老年性聋病机错综复杂，前期动物研究初步表明, 国家专利方复方健耳剂具有阻止 ROS介导caspase启动耳蜗神经细胞凋亡的作用，但理论上调控ROS靶因子众多，具体调控机制及互相之间关系仍未明了，最新研究提示，该方在拮抗庆大霉素耳毒性动物模型中具有调控Trx-1和Trx-2作用，据此提出假说，Trx系统径路可能在老年性聋靶向调控ROS中扮演着重要角色，中药通过影响Trx系统及其外围各靶向调控蛋白质分子起到延缓老年性聋的关键作用，鉴此，我们将利用老年性聋动物模型，采用蛋白质组学、PCR、多重免疫荧光等分子生物学技术，配合耳蜗铺片、耳蜗切片等形态学研究方法，探索和明确Trx-ROS调控径路对老年性耳蜗神经细胞凋亡影响和这些靶向调控分子之间关系，进一步阐明老年性聋发病机制，揭示中药作用分子靶点与机制和中医治聋理论科学实质，为开发防聋治聋中药提供科学依据。

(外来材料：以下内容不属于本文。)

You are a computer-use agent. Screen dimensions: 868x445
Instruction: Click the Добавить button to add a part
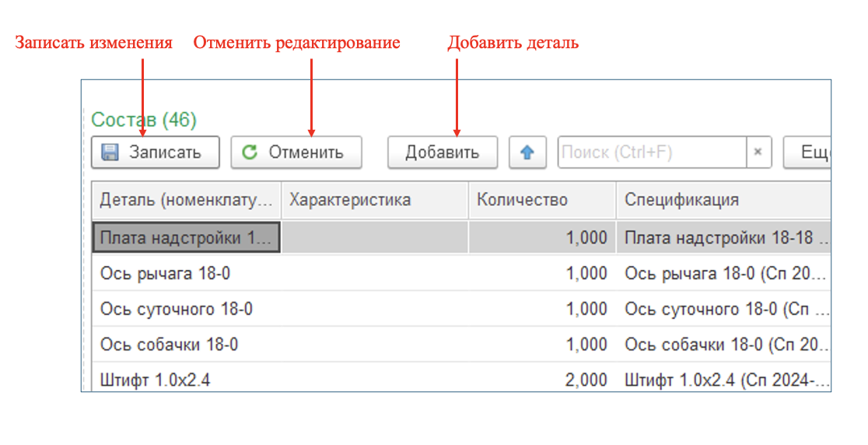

The pathogenesis of presbycusis is very complicated. Previous animal preliminary researchs showed that national patent prescription, healthy ear compound of traditional Chinese medicine(TCM), had the effect on preventing ROS-induced and caspase-mediated apoptosis of cochlear neurons. But theoretically, target factors of regulating ROS were numerous, and the concrete regulatory mechanisms and the relationship each other were still unknown. Latest research suggested that TCM possessed the effect on regulating Trx-1 and Trx-2 in animal models with antagonizing the ototoxicity of gentamicin, accordingly, put forward the hypothesis that pathway of Trx system may play an important role in regulating ROS by target proteins in presbycusis. The healthy ear compound plays a key role in delaying the apoptosis of cochlear neural cells by affecting the Trx system and its peripheral regulatory proteins. In view of this, we will use the animal model of presbycusis，apply proteomics, PCR，multi-overlap immunofluorescence and other molecular biological techniques, and be combined with the methods of morphological research such as cochlear slice and flat surface preparation, and then explore and confirm the influence of Trx-ROS regulating pathway on the apoptosis of cochlear neural cells with age-related hearing loss and the relationship each other in these targeting regulatory molecules so that could further clarify the pathogenesis of presbycusis , and reveal the molecular acting targets by using the TCM and scientific essence on theory of treating deafness by TCM, or provide scientific basis in order to exploit TCM for preventing and treating hearing loss.